Many banks have realized that they have to connect to their customers in a digital way, both online and via mobile apps. This puts them a bit ahead of the curve in the overall financial services market, but they now have to go further, towards true digital advice as they are moving into the wealth management space.
This was the message delivered by Eric Jones, Senior Vice President of Product Management for the Bank Solutions Division of Fiserv, at the Forum 2018 client conference that was held in Las Vegas earlier this month.

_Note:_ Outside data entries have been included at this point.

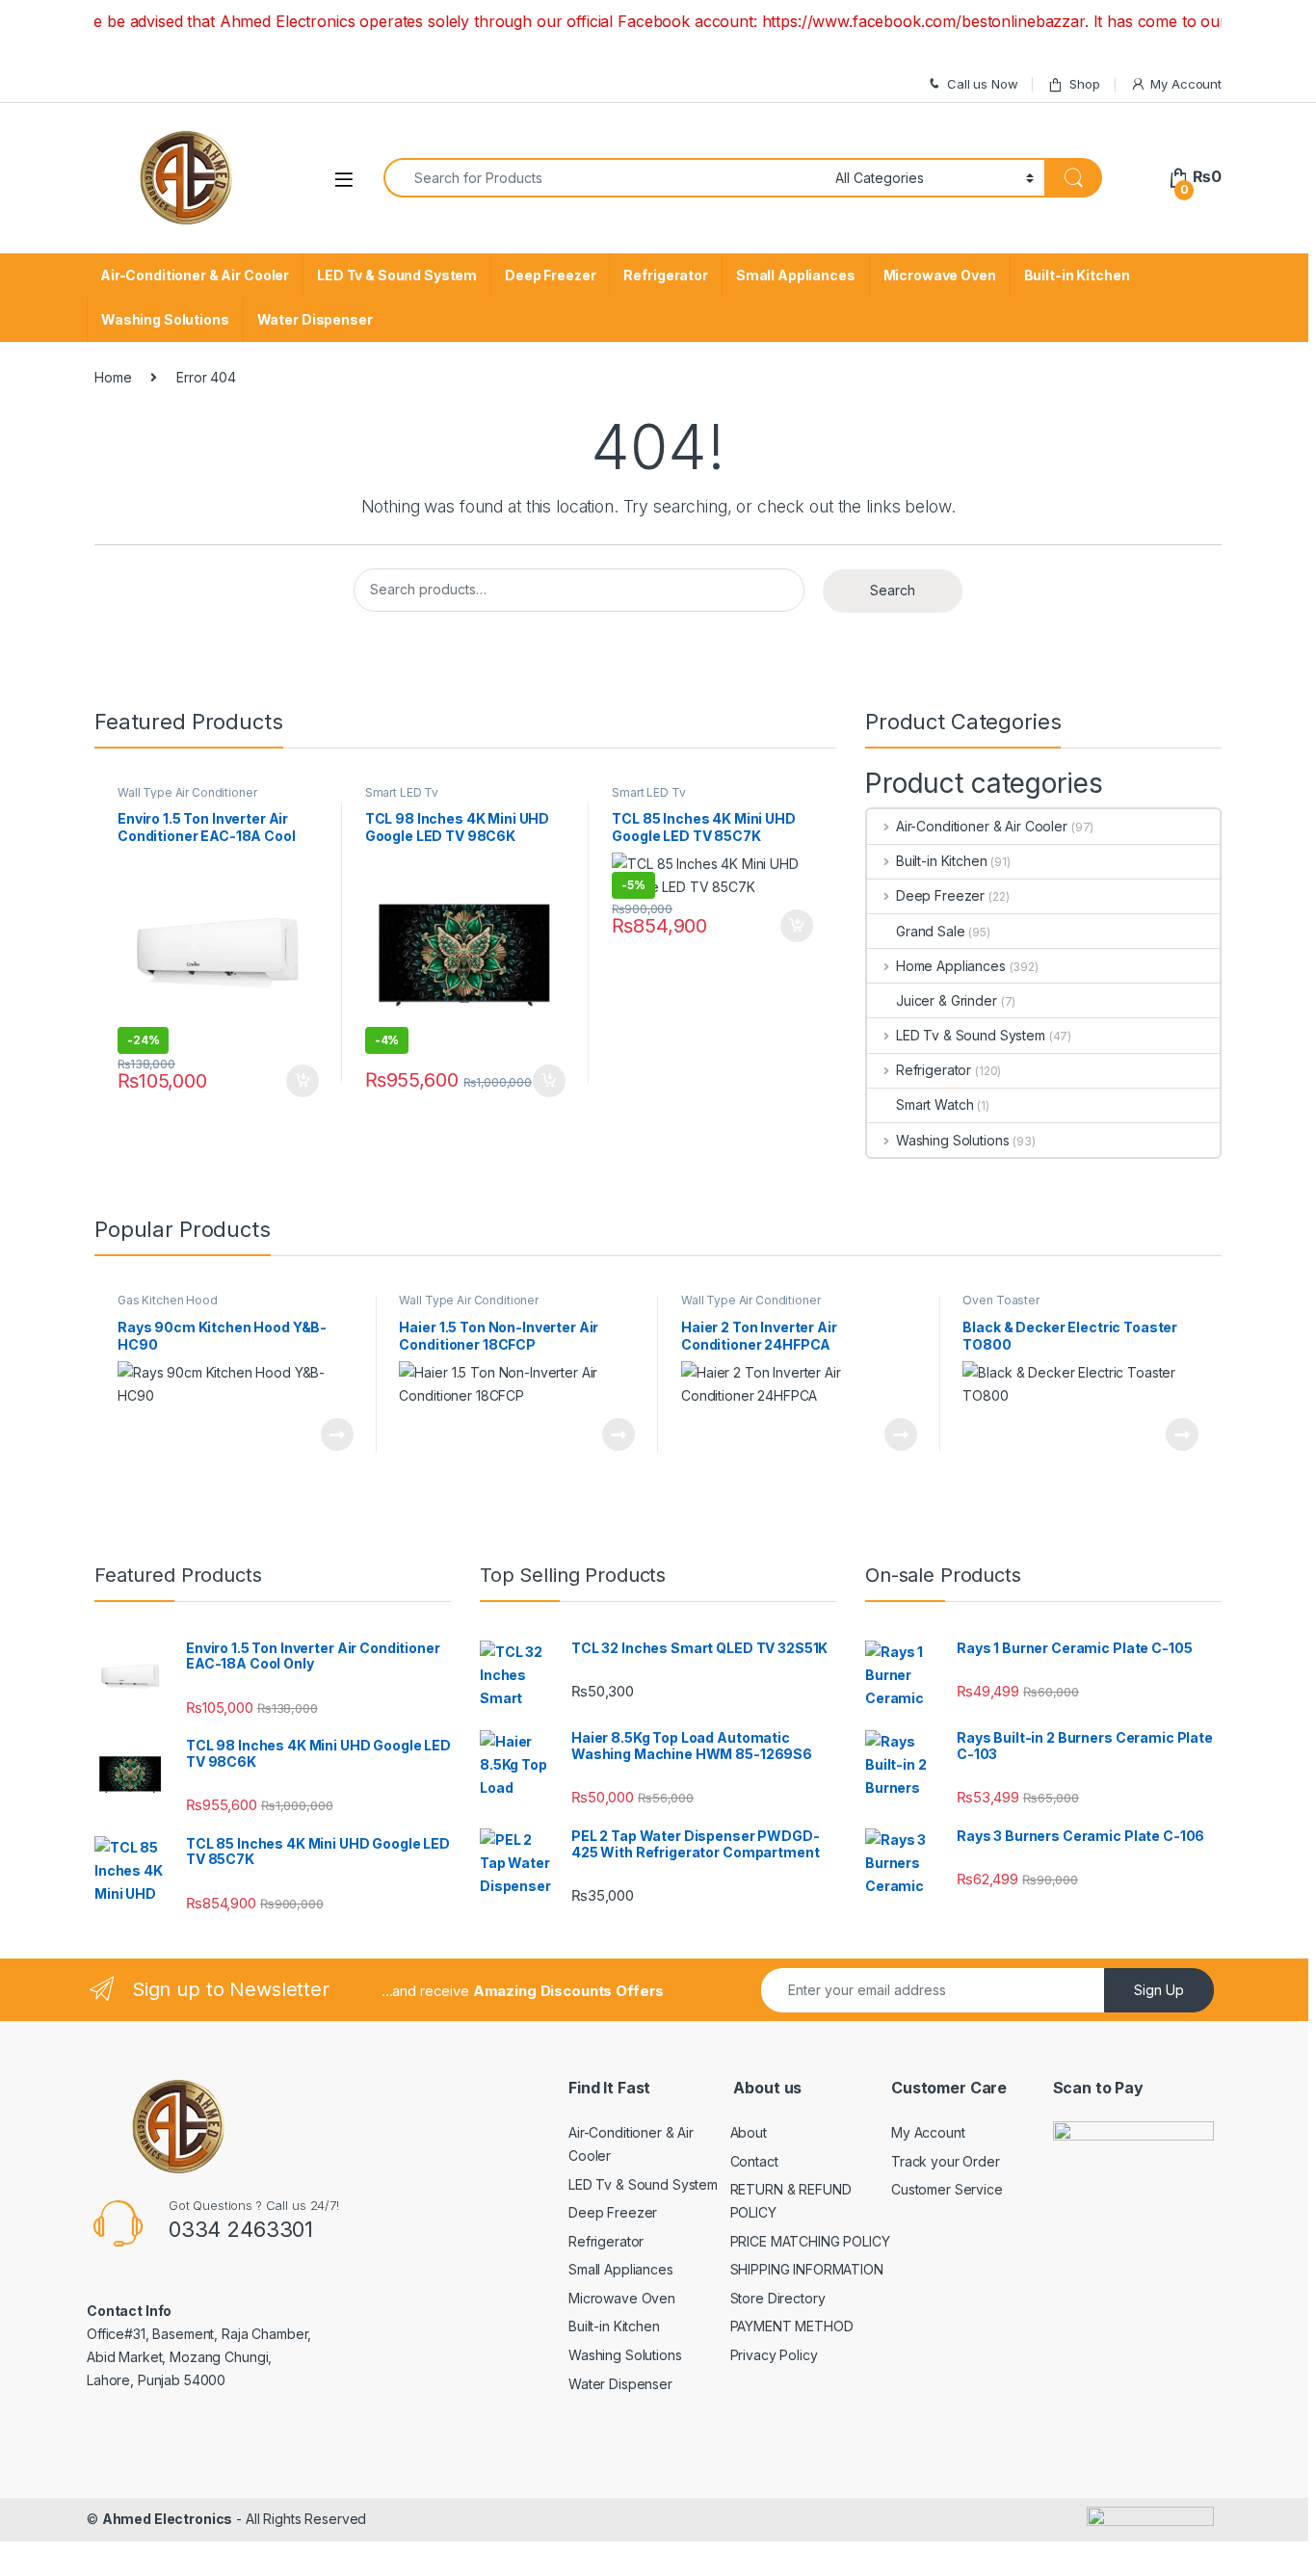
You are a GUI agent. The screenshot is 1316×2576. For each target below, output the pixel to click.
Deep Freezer (550, 275)
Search (892, 590)
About (748, 2132)
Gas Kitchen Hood (168, 1300)
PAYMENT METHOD (792, 2326)
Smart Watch (934, 1104)
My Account (1186, 84)
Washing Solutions (165, 319)
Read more (336, 1434)
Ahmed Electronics (167, 2518)
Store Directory (778, 2298)
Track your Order (945, 2161)
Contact (754, 2161)
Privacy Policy (774, 2355)
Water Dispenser (315, 319)
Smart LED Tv (401, 792)
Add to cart (302, 1081)
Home (112, 377)
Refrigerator (665, 275)
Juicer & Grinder (946, 1000)
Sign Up (1159, 1990)
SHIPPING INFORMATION (806, 2269)
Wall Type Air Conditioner (187, 792)
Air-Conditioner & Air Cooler (194, 275)
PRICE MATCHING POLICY (810, 2241)
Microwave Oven (939, 275)
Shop (1084, 84)
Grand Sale (930, 931)
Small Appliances (795, 275)
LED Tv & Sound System (397, 275)
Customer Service (947, 2189)
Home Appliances (951, 966)
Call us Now (982, 84)
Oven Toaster (1000, 1300)
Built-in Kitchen (1077, 275)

Banks must expand their scope of services beyond simple checking and savings accounts in order to grab their slice of the digital assets pie, Jones advised. It will be critical to remain in the center of consumer financial activity to reduce the transfer of assets to competitors, he stated.
The usage of online banking platforms is increasing, which provides an advantage since they have more consumer touch points versus wealth management firms, Jones noted. Their clients can go weeks or months without interacting with a managed accounts, but the average bank customer does 20-30 transactions every month.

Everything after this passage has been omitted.